The truth is that despite great progress in health care, much of the world is still blighted by preventable disease, with the poorest people suffering the most. The good news is that tackling these diseases is an extraordinary good investment.
It may sound cold-hearted to set health priorities based on cost-effectiveness, but it is actually the best way to do the most good in the world with limited resources. One hundred and ninety three governments are working on a set of priorities for the world to focus on by 2030 (including health), and the final list will be decided in New York by September 2015.
Health is a big topic, and the Copenhagen Consensus Centre (CCC) has had the perspectives of five expert groups plus a number of commentaries. They make a strong case for tackling killer diseases like tuberculosis (TB).
Two billion people worldwide carry the bacterium that causes it, and one in 10 of them will go on to develop the disease. TB probably killed about 100 million people during the 20th Century, and was one of the major killers before antibiotics became available.

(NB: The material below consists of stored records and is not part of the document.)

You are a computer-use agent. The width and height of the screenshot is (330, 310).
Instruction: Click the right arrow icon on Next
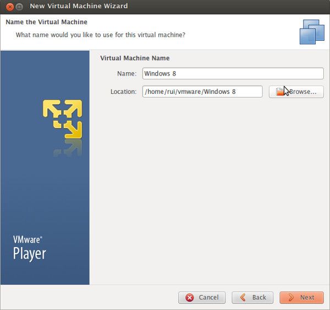pos(289,297)
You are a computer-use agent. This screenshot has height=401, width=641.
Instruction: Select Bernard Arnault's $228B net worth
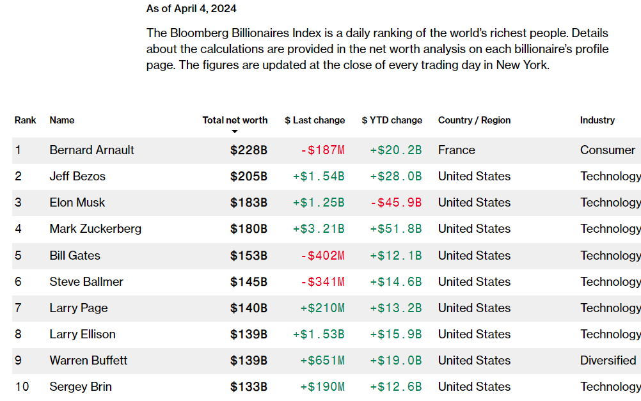pyautogui.click(x=249, y=150)
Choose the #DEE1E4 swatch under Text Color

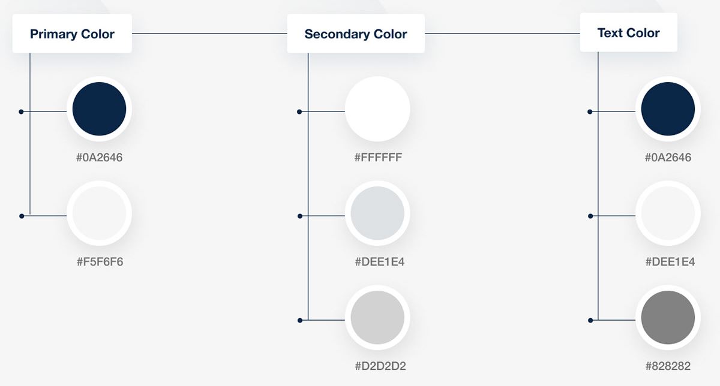(x=668, y=213)
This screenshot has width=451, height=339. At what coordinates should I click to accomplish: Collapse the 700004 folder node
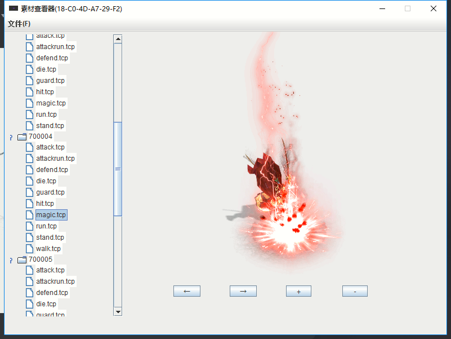(11, 137)
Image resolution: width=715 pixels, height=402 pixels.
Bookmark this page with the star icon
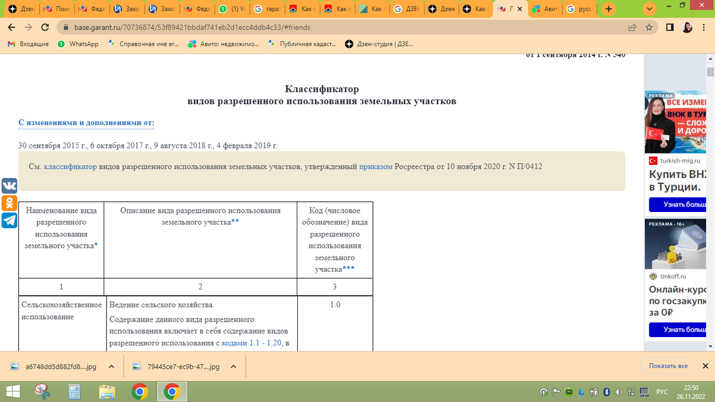click(649, 27)
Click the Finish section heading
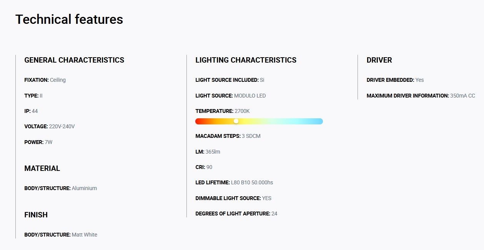Viewport: 484px width, 250px height. (36, 215)
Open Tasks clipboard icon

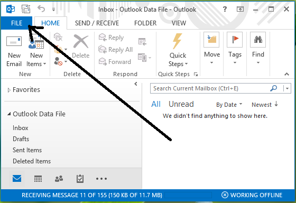pos(80,179)
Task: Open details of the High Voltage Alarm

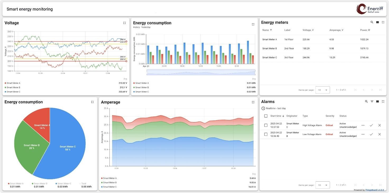Action: point(363,125)
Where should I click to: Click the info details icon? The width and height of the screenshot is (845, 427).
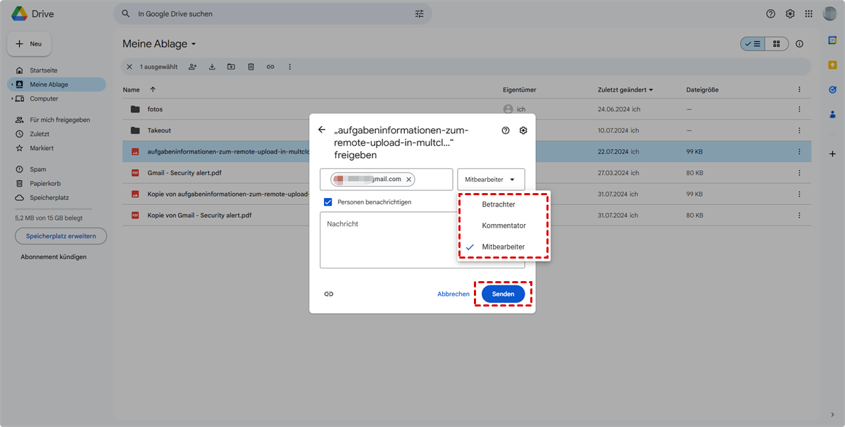coord(799,44)
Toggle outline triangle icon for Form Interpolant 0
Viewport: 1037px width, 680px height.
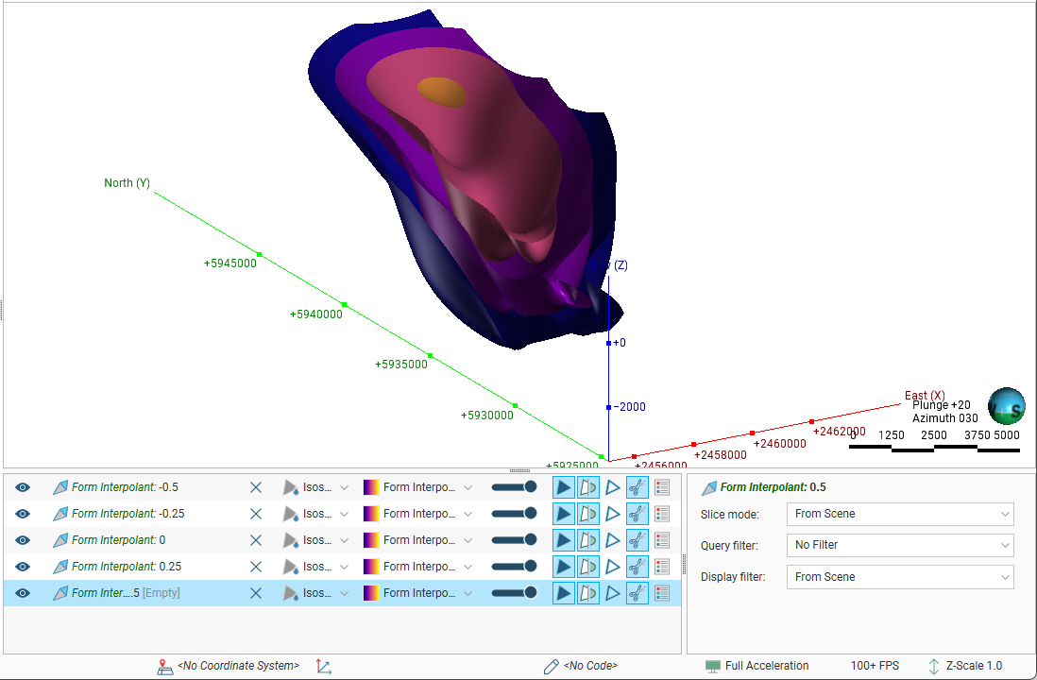click(x=612, y=540)
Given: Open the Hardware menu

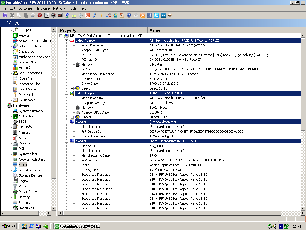Looking at the screenshot, I should (42, 8).
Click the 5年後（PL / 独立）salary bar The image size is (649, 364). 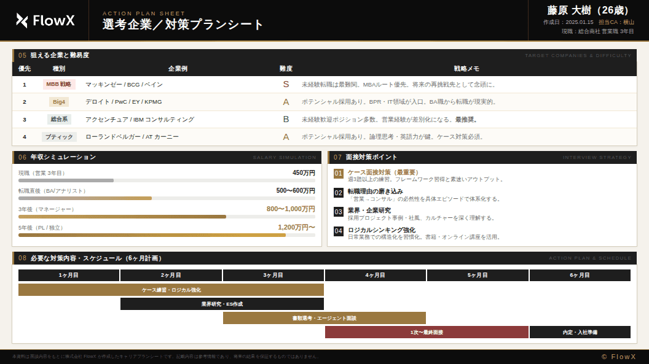152,235
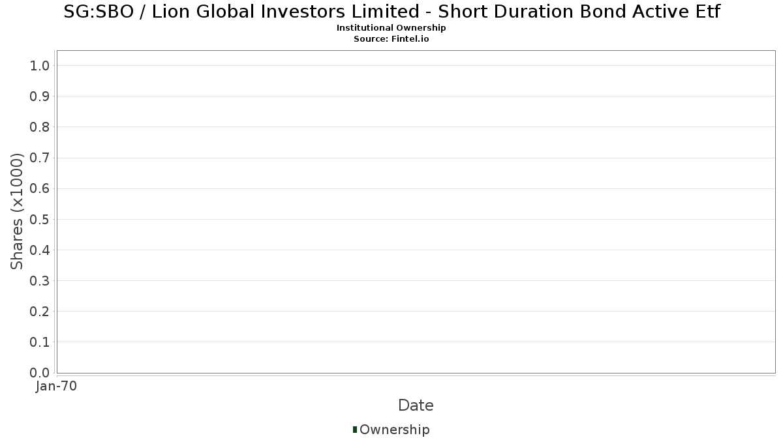Click the 0.8 y-axis tick label

(x=40, y=127)
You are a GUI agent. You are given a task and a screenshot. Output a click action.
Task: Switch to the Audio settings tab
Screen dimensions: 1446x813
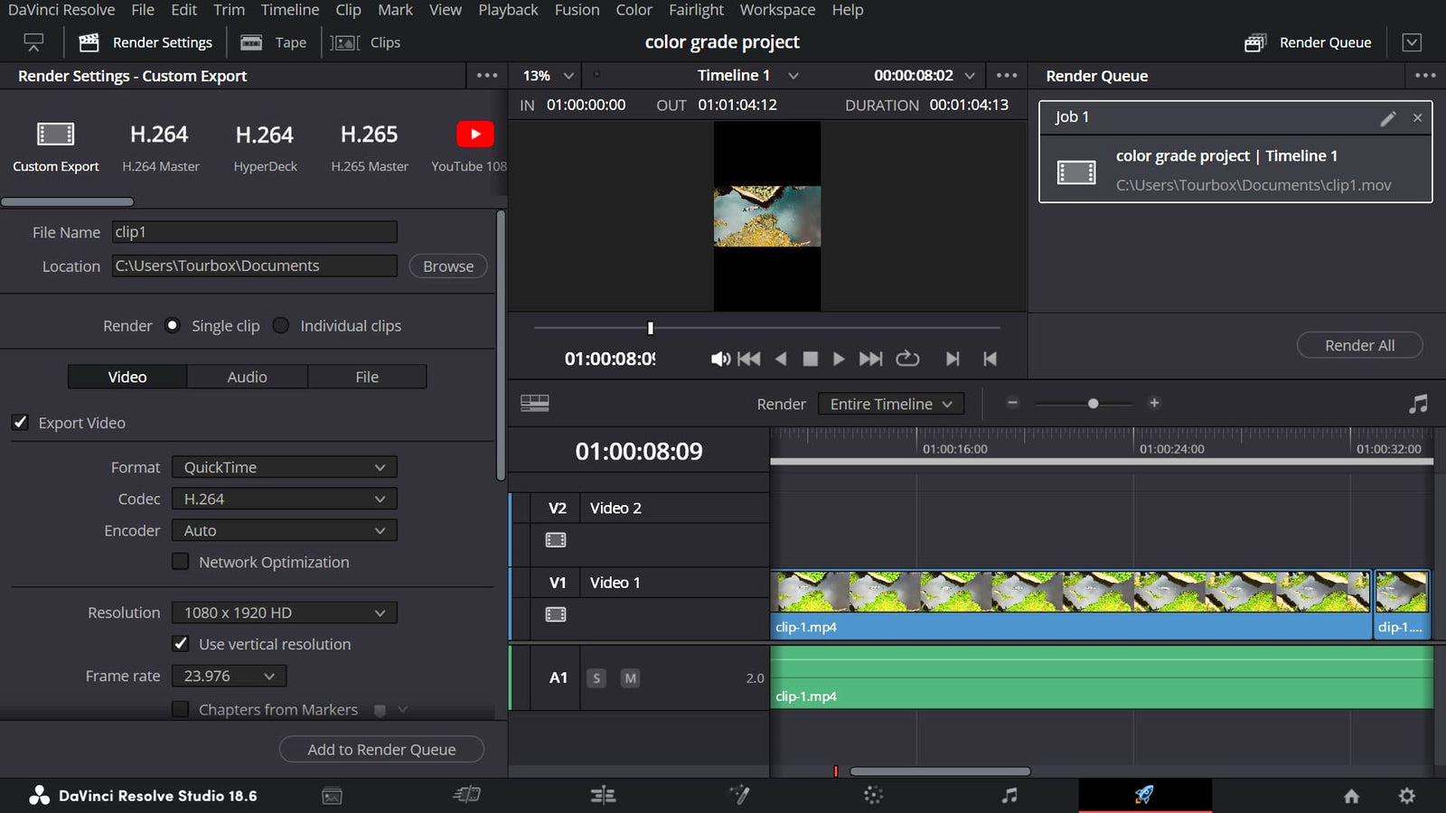point(247,377)
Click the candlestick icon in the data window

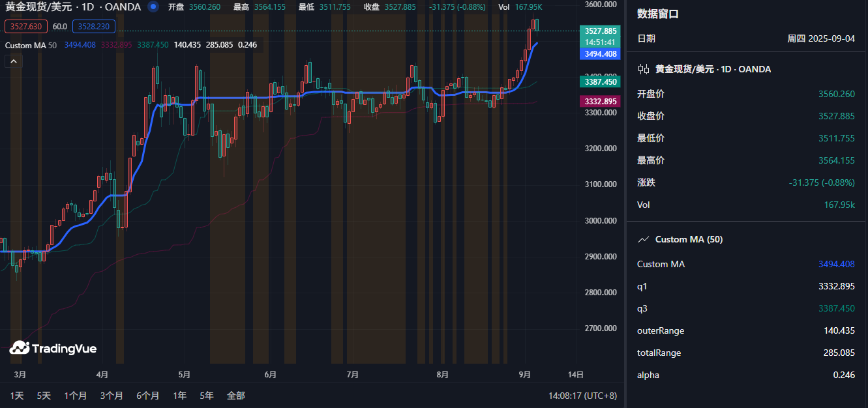pos(643,69)
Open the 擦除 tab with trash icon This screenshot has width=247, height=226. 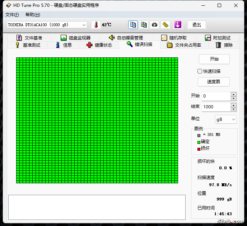224,45
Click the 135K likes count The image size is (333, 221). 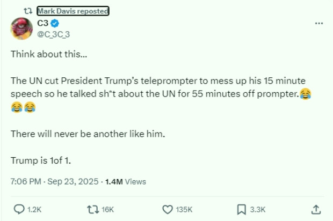point(185,209)
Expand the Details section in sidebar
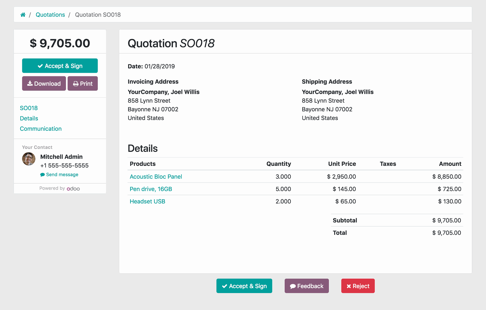This screenshot has height=310, width=486. [x=29, y=118]
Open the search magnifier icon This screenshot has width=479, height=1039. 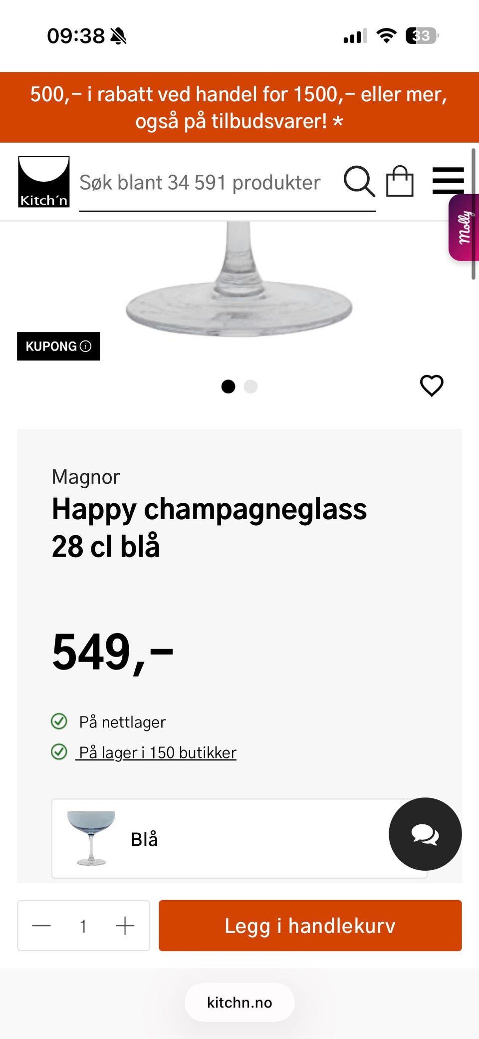click(x=359, y=182)
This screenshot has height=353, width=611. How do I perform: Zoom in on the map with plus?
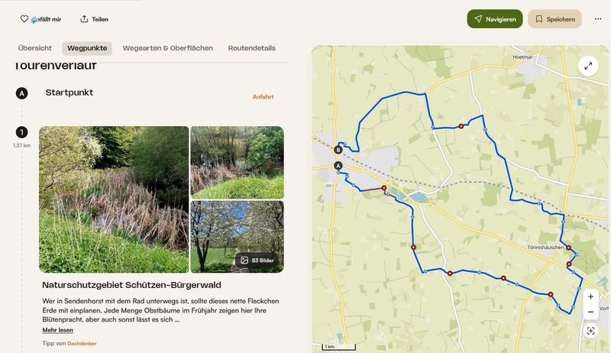pos(590,296)
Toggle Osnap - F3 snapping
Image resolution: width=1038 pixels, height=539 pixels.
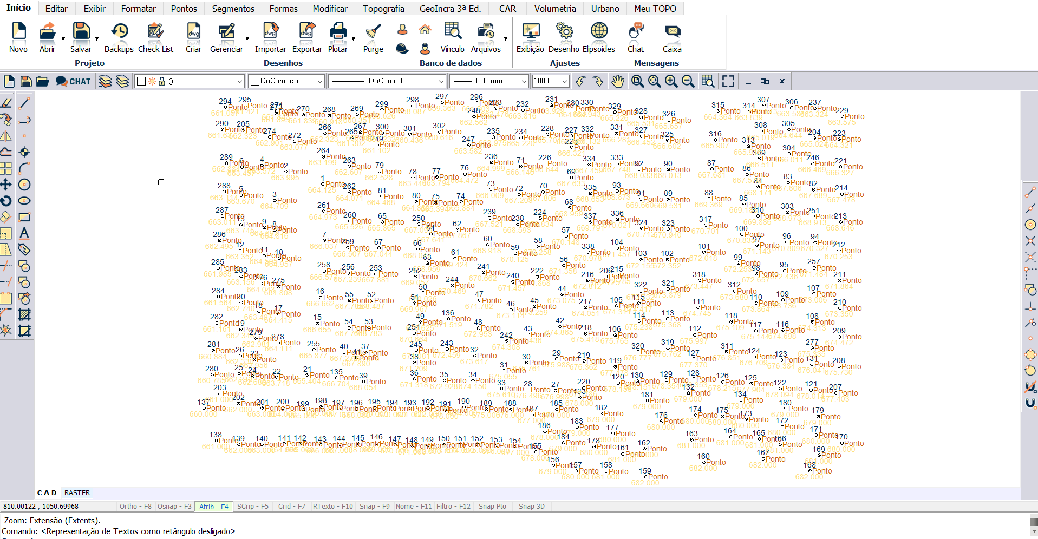[174, 507]
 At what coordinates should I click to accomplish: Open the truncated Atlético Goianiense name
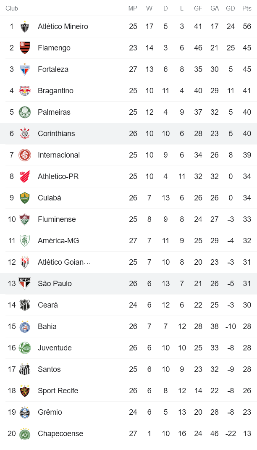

The success of this treatment has almost wiped out TB in rich countries, but it continues to be a disease of the poor and kills about 1.5 million each year. In Ethiopia the risk of contracting TB dropped by 64pc since 1990 with 30,000 people still dying from TB in 2013.
The global risk of dying from TB has been reduced by more than one-third over the past twenty years, and since 1995, the progress is estimated to have saved 37 million people from dying. Yet, further progress has been hampered by weak health systems, poverty and multi-resistant strains of TB. Despite the toll it takes, TB treatment receives just four percent of total development assistance spent on health, compared with 25pc for HIV.
TB can be difficult to detect, particularly in countries with poor health systems, and the World Health Organisation (WHO) recommends a preventative course of drugs, costing just 21 dollars per person, for high-risk populations. Treatment is highly effective and on average can give people a further 20 years of productive life. Each dollar spent this way will generate 43 dollars worth of benefits.
Malaria is another killer disease. About 90pc of those it kills are in sub-Saharan Africa, and 77pc are children under five. Ethiopia had nearly 1.7 million confirmed cases in 2012.
By far, the most effective treatment is a drug called Artemisinin, which is derived from the plant Artemisia annua. It is crucial to use this drug in combination with other malaria medicines to prevent parasites becoming resistant to it. The likely cost of providing Artemisinin is about half a billion dollars but there benefits may be valued at twenty billion dollars, or about 36 dollars worth for each dollar spent.
But what about HIV/AIDS?
Treatment with anti-retroviral drugs has made an enormous difference to people with HIV infection, but the virus continues to cause large-scale human suffering in sub-Saharan Africa, where 70pc of the global population of people living with HIV reside.
Globally, 35 million people live with HIV, out of which 790,000 live in Ethiopia. The team studying HIV and AIDS estimates that the current use of anti-retroviral drugs should be expanded – doubling the amount spent on it – to reach all those people with significantly weakened immune systems.
This is not a cheap option, needing another 10 billion dollars annually, but reaching 90pc of the target group of patients would save many lives and be cost-effective. Every dollar spent would give benefits (extra years of life) valued at 10 dollars. And this is not the only option.
Male circumcision is a one-off treatment, which could reduce the transmission of HIV to men during intercourse by 60pc and, with some delay, also reduce transmission to women. Although not as effective as widespread drug treatment, the cost would be about 30 million dollars annually but each dollar spent would return 28 dollars worth of benefits. However, one of the economists working on this project has proposed a radically different approach. Her argument is that focusing on a handful of key diseases has created islands of excellence in a sea of dysfunction.
Much better, she suggests, is building up strong health systems which can deal with all medical problems. The problem is that the cost is phenomenally higher and the efficiency per dollar likely much lower. However, it is worth remembering that there are bigger problems than the four million killed by AIDS, TB and malaria. Working-age injury and trauma kill almost six million each year.
In the health sector, we can make better choices to spend money efficiently and transform people’s lives. Now it is up to the world’s governments to look at the evidence and make good choices on priorities for the next fifteen years.